Is this the correct interpretation Peabody? Also, what is the purpose of the 2.2uF cap? Is this to handle the bouncing of the switch?

[Ian.M]

Here's a somewhat simpler version than MarkF's one, also using discrete MOSFETs and one I/O pin.  It does need two diodes, but if you use BAT54C, you get two in one package.



The button turns on the P-MOSFET when pushed, and also pulls the Arduino GPIO low so button pushes can be detected. The diodes keep the GPIO level and PMOS gate level separate.   

To keep the power on after the user releases the button, enable the GPIO's weak pullup, which keeps the N-MOSFET gate high, which keeps the P-MOSFET on.  N.B. The N-MOSFET gate pulldown *MUST* be large compared to the Arduino internal weak pullup, which is max. 50K.

To turn the power off, the Arduino sets the GPIO to Output Low.  Power off will be delayed if the user is holding the button down.  Unlike Mark's, holding the button down wont force poweroff if the Arduino is crashed.

A 330R resistor is included to protect against mistakes like setting the GPIO to Output High while the button is pushed.

LTspice sim attached (including model of Arduino code controlled behaviour).

[doublec4]

Take a look at this circuit.  You would need to regulate your 12V battery to 5V before this circuit.  LM7805 and a few capacitors to feed it.

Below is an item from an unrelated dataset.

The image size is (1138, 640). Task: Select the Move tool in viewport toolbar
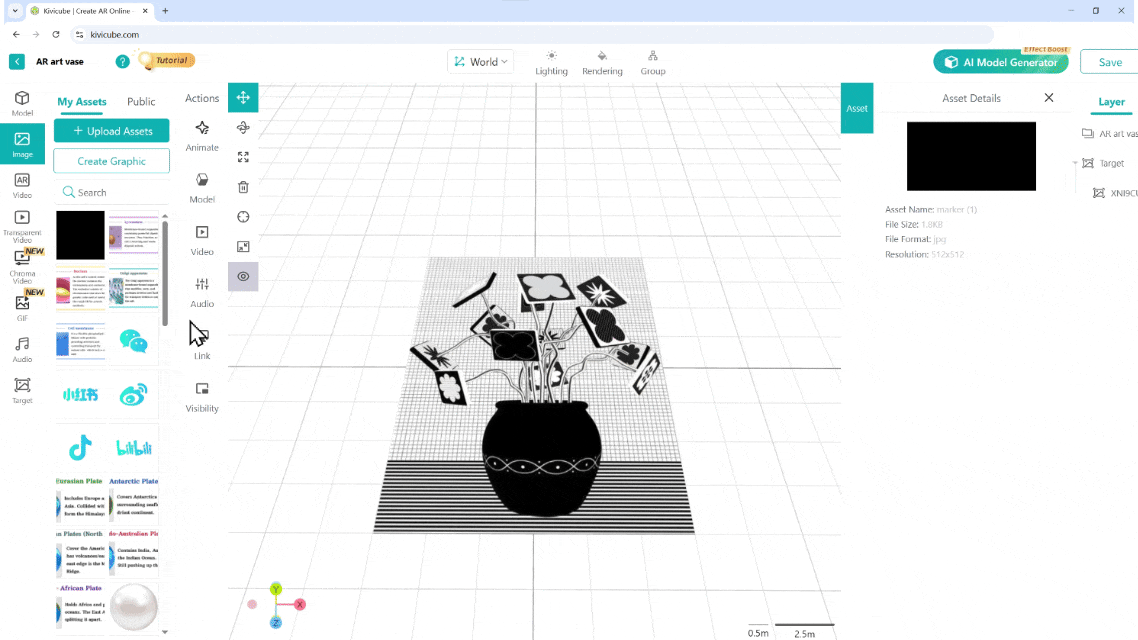[x=243, y=98]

http://www.mosaic-industries.com/embedded-systems/microcontroller-projects/electronic-circuits/push-button-switch-turn-on/microcontroller-latching-on-off

Thanks again Mark, I did some more poking around that website and found the same circuit being used with 5-18V input but no microcontroller attached. As soon as they integrate a uC they put the input voltage down to 5V so that the I/O pin only sees 5V max.

I would rather not put a regulator in front of this circuit as there will always be some current draw. The 7805 isn't very efficient when the circuit is on, I'm not sure about when it is off, but either way, this device (warning LED system) will be in storage most of the time and I would like the regulators to be in the "switched" portion of the circuit. The MOSFETS and other components should theoretically have sub micro amp draw when everything is off.

So perhaps I can make do with the circuit with the following modification, see my attachment. I've moved the input to the switch similar to what Peabody posted above. I can set it to PULL_UP and therefore would detect the button push as an active low. I would lose the ability to turn off the circuit through the software, but the long button press to drain the latching cap would still work. You can see where I also inserted my 5V buck regulator to bring the voltage down to the proper supply for the Arduino.

The reason I am using a 12V source is because I have some high powered LEDs that require the 12V input to power. Elsewhere in my circuit I am driving those LEDs with solid state relays from the Arduino.

Please let me know what you think about this?

[doublec4]

Here's a somewhat simpler version than MarkF's one, also using discrete MOSFETs and one I/O pin.  It does need two diodes, but if you use BAT54C, you get two in one package.



The button turns on the P-MOSFET when pushed, and also pulls the Arduino GPIO low so button pushes can be detected. The diodes keep the GPIO level and PMOS gate level separate.   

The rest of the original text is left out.